WORK TO BE COMPLETED
Copy out every line of the records in which "range" can be found.

Saved entries

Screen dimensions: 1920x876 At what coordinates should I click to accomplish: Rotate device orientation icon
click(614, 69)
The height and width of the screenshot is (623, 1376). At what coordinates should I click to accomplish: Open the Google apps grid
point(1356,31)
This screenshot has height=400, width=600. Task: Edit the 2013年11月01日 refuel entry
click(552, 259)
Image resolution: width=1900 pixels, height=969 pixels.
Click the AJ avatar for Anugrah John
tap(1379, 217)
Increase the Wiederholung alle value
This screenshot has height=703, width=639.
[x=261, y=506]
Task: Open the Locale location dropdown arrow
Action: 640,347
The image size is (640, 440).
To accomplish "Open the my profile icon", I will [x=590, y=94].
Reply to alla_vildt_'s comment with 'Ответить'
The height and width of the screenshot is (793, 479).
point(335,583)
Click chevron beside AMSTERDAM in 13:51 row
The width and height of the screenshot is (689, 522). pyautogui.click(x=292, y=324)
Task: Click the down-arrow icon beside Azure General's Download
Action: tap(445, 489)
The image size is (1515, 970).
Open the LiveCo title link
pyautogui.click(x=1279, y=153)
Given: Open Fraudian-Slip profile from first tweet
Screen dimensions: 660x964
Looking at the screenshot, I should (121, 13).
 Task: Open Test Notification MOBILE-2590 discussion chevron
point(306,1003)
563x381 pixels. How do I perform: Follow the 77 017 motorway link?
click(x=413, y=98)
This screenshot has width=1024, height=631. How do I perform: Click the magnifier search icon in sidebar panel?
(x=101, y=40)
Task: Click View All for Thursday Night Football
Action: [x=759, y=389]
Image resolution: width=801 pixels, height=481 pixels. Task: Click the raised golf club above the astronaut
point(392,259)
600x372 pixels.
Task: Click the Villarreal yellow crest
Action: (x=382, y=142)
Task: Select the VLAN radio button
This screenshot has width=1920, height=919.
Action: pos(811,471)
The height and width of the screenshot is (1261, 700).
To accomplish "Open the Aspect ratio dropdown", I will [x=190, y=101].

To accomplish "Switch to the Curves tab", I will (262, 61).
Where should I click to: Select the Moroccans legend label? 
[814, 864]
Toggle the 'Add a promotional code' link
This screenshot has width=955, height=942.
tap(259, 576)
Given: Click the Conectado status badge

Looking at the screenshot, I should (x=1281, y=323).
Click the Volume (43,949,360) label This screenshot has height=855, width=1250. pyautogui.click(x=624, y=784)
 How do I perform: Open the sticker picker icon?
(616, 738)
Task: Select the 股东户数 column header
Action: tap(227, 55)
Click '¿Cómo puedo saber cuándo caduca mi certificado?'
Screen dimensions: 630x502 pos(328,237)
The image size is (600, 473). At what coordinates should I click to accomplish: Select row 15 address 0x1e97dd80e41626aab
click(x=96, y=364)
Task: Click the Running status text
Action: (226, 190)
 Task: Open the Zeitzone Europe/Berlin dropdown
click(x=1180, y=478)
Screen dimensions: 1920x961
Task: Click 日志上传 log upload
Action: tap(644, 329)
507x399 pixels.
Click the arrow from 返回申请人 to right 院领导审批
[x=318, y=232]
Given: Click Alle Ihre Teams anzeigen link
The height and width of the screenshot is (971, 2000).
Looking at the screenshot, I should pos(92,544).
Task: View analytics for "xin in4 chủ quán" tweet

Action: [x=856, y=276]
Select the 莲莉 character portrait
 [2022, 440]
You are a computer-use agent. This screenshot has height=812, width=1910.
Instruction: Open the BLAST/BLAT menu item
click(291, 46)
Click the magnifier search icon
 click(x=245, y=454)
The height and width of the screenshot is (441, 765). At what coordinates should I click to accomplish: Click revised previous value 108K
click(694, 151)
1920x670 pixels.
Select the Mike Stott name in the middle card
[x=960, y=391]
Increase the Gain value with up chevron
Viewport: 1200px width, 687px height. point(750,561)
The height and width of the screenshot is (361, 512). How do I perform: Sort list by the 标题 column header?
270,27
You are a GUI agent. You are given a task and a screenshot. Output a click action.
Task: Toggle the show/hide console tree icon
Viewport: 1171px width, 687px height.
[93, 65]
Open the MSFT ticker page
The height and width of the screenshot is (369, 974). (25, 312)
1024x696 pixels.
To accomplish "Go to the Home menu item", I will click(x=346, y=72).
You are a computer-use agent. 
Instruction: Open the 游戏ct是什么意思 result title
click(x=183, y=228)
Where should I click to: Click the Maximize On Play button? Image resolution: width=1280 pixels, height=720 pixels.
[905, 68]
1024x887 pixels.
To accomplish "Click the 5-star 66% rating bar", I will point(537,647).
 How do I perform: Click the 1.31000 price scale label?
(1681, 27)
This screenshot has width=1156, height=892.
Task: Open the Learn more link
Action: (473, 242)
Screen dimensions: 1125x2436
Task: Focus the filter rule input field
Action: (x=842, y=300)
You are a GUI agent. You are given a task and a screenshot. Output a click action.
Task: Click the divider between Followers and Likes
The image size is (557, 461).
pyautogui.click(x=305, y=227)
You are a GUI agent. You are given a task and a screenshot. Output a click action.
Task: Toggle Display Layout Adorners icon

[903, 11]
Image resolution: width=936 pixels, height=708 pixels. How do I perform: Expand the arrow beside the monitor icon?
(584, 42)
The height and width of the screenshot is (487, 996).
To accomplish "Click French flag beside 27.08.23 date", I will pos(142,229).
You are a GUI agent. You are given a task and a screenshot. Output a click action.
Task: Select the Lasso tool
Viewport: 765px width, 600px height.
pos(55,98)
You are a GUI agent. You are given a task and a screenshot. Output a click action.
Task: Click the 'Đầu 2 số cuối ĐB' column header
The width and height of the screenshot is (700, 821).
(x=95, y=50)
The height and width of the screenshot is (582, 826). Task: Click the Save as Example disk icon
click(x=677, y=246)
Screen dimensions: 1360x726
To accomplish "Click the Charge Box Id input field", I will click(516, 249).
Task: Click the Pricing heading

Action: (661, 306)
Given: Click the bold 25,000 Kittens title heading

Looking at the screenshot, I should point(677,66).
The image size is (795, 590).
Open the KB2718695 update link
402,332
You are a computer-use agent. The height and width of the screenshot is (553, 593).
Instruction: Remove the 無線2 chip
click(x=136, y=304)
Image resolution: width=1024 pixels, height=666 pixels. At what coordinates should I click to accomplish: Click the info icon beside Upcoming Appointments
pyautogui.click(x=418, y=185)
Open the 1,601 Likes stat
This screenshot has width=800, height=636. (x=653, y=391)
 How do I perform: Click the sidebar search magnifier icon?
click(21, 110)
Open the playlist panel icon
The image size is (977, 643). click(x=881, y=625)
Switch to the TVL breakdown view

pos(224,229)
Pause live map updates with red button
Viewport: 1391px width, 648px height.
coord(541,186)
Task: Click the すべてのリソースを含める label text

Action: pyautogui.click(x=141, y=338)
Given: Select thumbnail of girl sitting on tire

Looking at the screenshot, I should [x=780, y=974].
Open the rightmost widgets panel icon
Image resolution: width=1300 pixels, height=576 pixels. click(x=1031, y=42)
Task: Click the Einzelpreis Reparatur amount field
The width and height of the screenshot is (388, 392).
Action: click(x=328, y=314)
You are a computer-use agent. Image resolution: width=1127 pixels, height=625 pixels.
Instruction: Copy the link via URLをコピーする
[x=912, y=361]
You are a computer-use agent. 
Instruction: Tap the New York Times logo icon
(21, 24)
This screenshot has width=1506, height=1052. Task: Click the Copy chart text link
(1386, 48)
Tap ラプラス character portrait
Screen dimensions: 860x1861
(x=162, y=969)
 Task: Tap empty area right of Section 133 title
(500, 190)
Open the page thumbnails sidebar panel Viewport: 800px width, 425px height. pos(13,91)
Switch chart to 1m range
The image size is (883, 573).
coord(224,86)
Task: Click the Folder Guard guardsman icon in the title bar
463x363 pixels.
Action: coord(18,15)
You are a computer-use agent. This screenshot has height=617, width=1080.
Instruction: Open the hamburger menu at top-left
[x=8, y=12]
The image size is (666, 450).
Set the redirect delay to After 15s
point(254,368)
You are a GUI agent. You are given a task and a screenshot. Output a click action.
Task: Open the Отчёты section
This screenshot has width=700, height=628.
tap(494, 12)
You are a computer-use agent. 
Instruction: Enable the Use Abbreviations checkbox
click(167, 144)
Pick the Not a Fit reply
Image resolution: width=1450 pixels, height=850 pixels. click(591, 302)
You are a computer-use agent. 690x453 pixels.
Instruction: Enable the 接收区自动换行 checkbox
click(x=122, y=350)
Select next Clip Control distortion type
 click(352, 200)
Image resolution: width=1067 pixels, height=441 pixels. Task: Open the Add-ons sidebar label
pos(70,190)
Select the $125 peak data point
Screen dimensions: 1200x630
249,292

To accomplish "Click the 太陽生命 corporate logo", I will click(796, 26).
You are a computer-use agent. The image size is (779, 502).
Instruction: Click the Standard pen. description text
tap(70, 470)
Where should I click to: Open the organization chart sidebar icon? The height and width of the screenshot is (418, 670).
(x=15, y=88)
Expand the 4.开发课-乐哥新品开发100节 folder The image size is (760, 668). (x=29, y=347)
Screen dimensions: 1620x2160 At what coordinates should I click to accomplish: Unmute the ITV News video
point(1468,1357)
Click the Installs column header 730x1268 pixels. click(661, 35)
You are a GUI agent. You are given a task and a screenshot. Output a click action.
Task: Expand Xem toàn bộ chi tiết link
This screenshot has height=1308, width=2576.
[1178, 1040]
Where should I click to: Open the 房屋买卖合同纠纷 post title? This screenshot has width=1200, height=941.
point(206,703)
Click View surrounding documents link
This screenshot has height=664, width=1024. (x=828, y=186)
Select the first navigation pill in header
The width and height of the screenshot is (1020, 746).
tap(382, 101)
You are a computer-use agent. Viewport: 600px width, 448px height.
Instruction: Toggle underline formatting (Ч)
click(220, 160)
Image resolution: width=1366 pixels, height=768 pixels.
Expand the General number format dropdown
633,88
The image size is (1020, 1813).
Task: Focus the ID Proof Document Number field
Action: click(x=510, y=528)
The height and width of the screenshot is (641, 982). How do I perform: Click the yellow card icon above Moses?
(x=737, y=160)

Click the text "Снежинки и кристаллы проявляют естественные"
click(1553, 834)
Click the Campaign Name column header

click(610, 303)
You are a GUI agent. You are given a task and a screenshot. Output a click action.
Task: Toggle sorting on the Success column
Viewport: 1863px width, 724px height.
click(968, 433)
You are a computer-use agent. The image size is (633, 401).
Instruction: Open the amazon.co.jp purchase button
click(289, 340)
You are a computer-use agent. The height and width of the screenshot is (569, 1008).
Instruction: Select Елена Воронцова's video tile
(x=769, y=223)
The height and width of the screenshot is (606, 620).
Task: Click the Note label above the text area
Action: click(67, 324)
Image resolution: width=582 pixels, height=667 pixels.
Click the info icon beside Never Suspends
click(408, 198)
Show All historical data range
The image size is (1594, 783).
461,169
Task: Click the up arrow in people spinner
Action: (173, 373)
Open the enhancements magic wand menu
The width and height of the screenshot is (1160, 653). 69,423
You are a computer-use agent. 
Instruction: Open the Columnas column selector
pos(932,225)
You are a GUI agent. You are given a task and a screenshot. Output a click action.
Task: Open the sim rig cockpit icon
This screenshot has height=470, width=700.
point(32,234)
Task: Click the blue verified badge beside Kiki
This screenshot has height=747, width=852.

COMPLETED TASK
Switch chart to 1m range
Show All historical data range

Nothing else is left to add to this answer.